Trumphoria has taken North American stock markets back to the brink over the past few months.  This chart of the Canadian TSX since 2007, shows the wild ride and stagnate decade that has plagued Canadian stocks and the mutual funds, asset managers, pensions and ETFs that are designed to track it top to bottom, over and over again.
TSX back to the brink
Meanwhile capital deficits have compounded throughout and Main Street is left with woefully insufficient savings. The next cyclical bear market will make this painfully apparent even to those who are currently banking on permanently high plateaus holding indefinitely.  Go ahead and ask your advisor or manager when they will sell equity holdings to protect capital from cyclical (and secular) mean reversion? (Spoiler alert:  the answer is never!)  Getting customers to buy, hold and hope, is the finance sector’s business model.  It’s all about keeping a constant distribution channel open to receive products and drive profits for the industry.

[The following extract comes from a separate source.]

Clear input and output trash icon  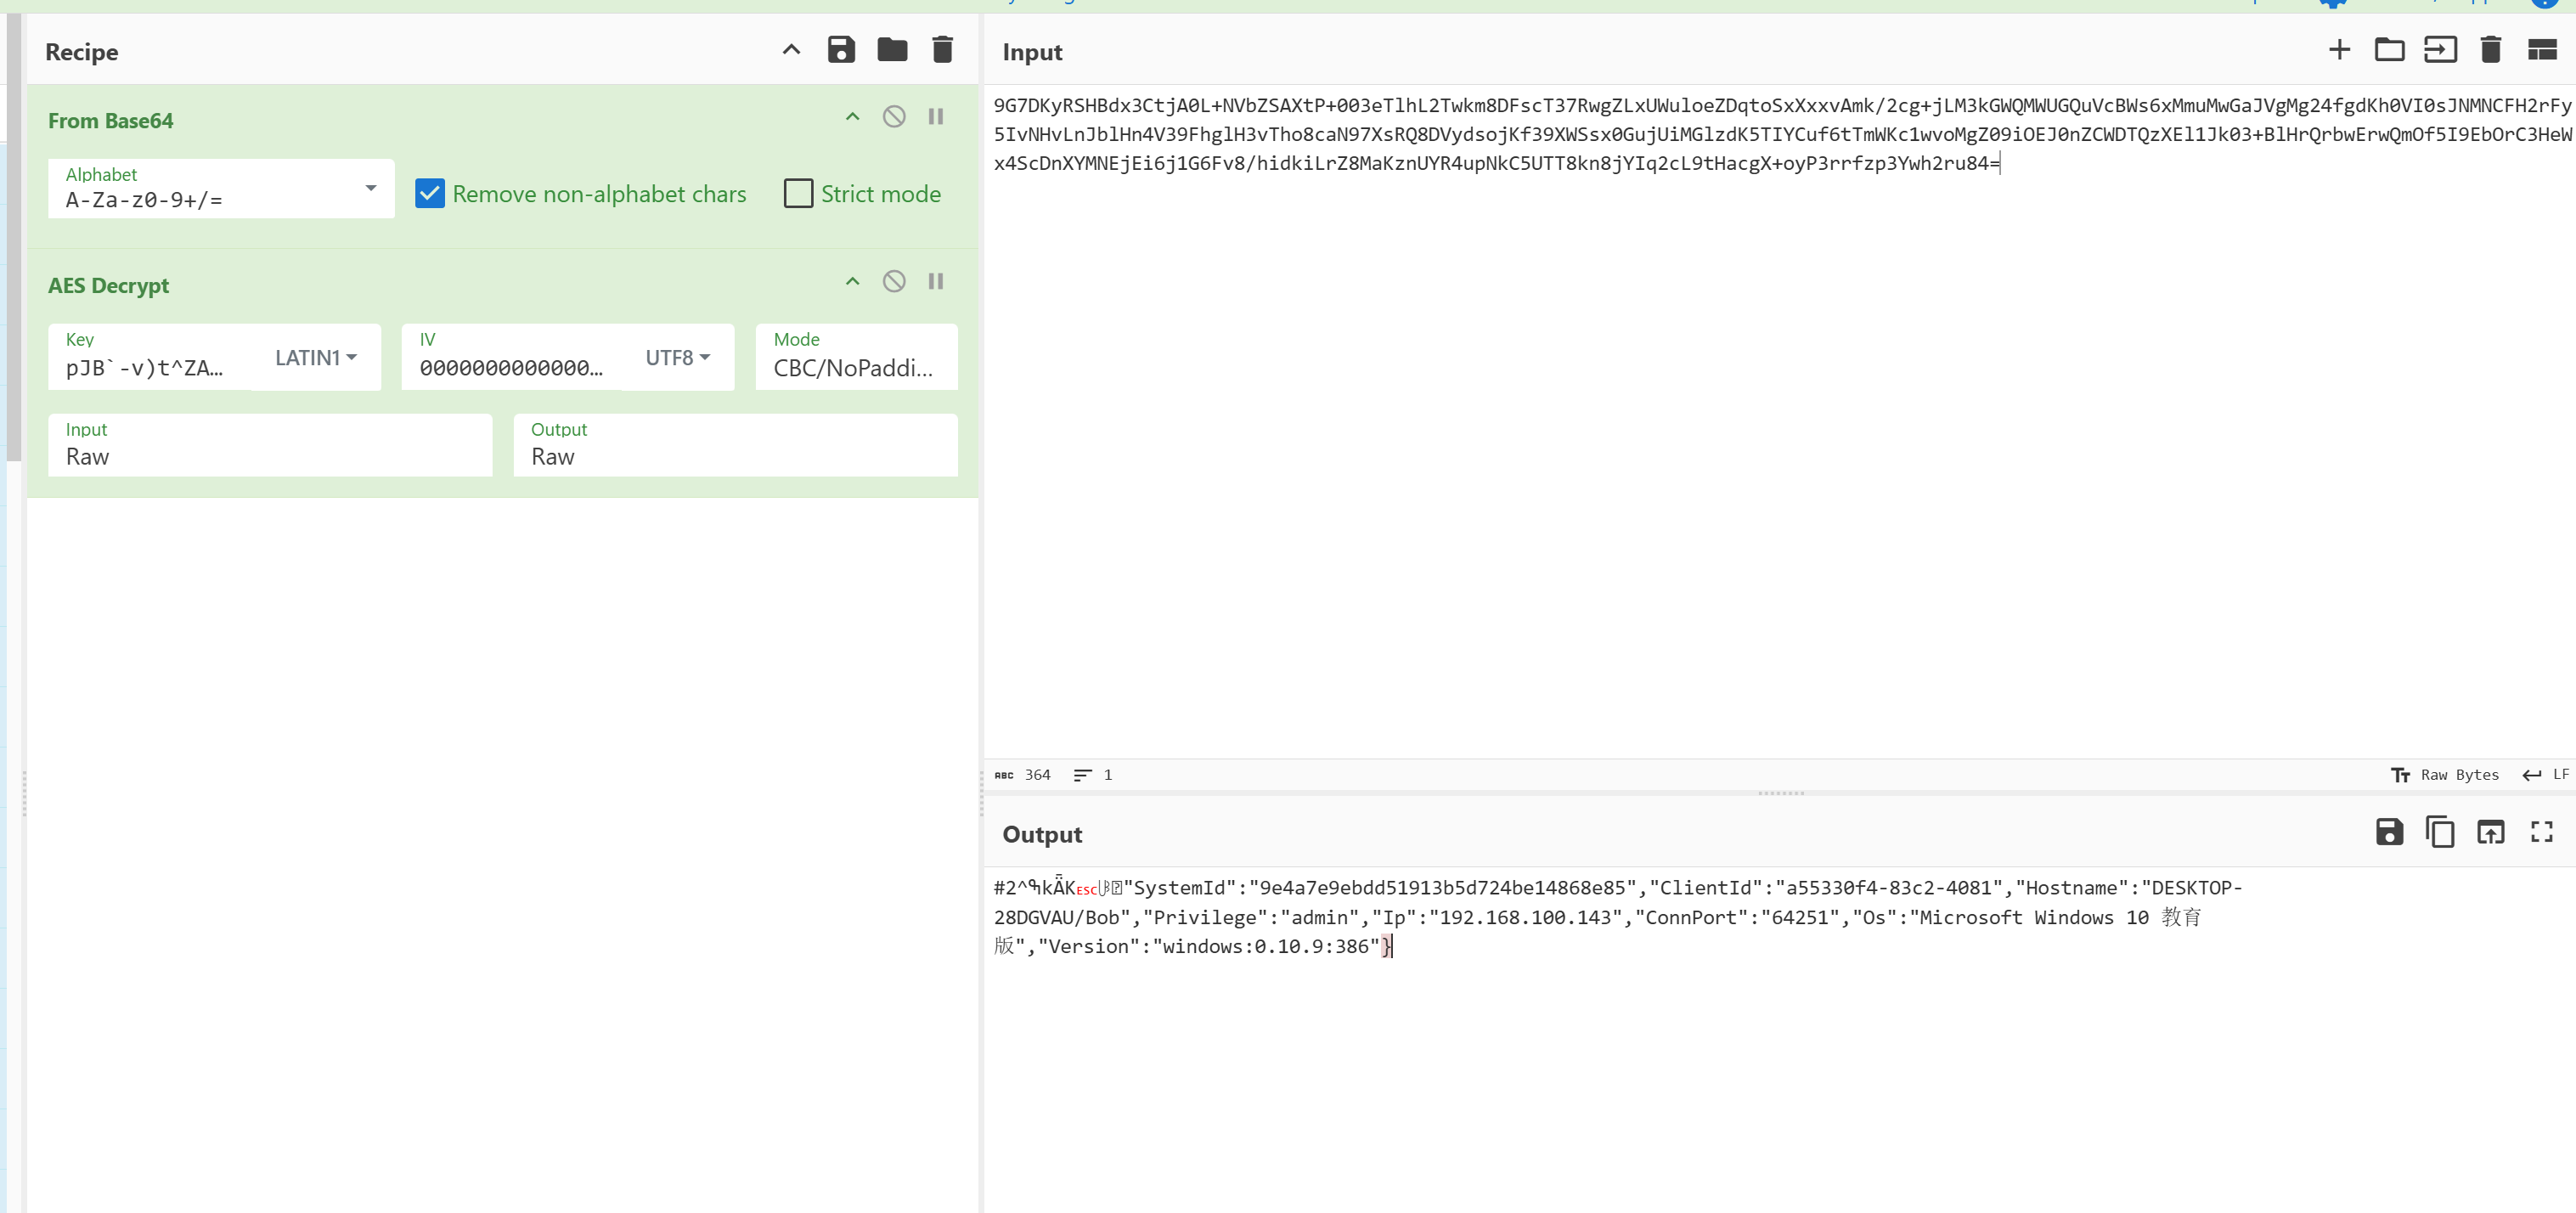[x=2490, y=50]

Below is my partner Cory Venable’s chart of the Dow since 1997.  The next (and hopefully final) secular bottom test is yet to come. We must not let higher price levels obfuscate the secular trend.  Secular cycles are not defined by price, but by asset valuations that move from historic peaks to below historic average ‘troughs’ by the end.  Today stocks remain near all-time secular high valuations, and this is the most important marker to note.